[lexical-playground] Chore: Audit and de-flake the e2e suite (remove all @flaky tags) by etrepum · Pull Request #8585 · facebook/lexical

etrepum · 2026-05-28T19:54:05Z

Description

Cleans up the Playwright e2e suite: removes stale browser workarounds, audits every @flaky test, fixes the ones that are genuinely flaky, and removes all @flaky tags. No library/product code is changed — this is test-suite maintenance only.
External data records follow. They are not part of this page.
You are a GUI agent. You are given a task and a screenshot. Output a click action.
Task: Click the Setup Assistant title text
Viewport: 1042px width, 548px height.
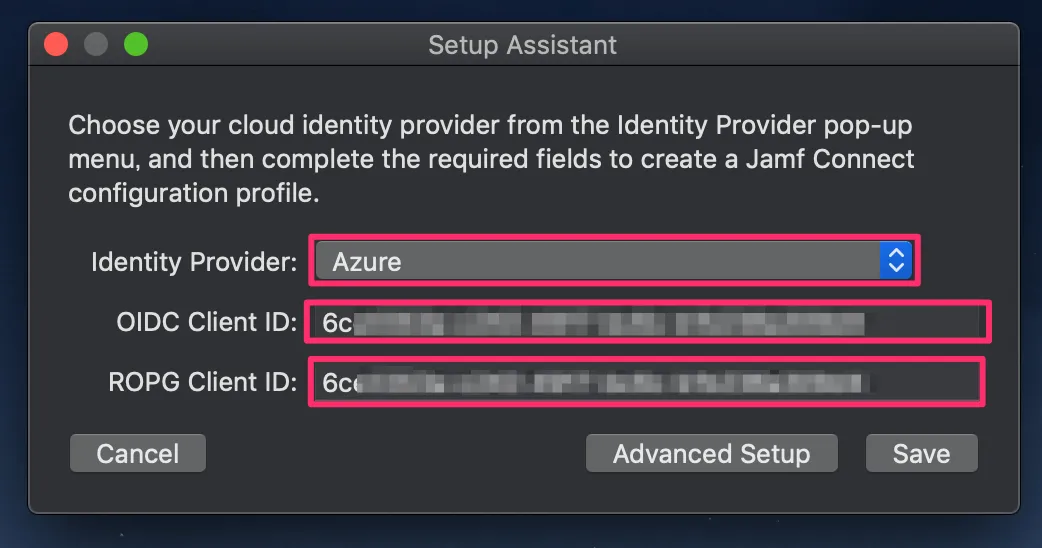tap(522, 45)
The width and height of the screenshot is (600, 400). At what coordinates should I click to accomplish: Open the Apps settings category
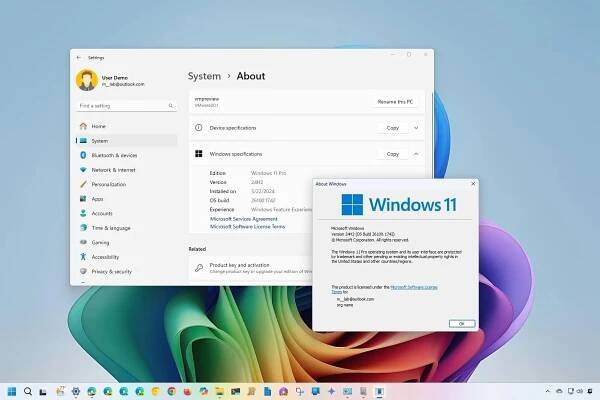[x=98, y=199]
1. Drop stale Firefox workarounds (follow-up to the selection fix in #8582)

Remove the Firefox test.skip on Move left from last node in RTL Bug: Selection movement incorrect for RTL going back from last node in paragraph #7775 — it passes on the current Firefox.
Collapse three dead Firefox/WebKit assertion branches in Navigation.spec whose values were already identical to the default. Other Firefox branches were verified still-needed (inline-node caret positions, selectAll root selection, decorator focus) or left alone because they encode IS_WINDOWS-specific behavior that can't be verified from Linux.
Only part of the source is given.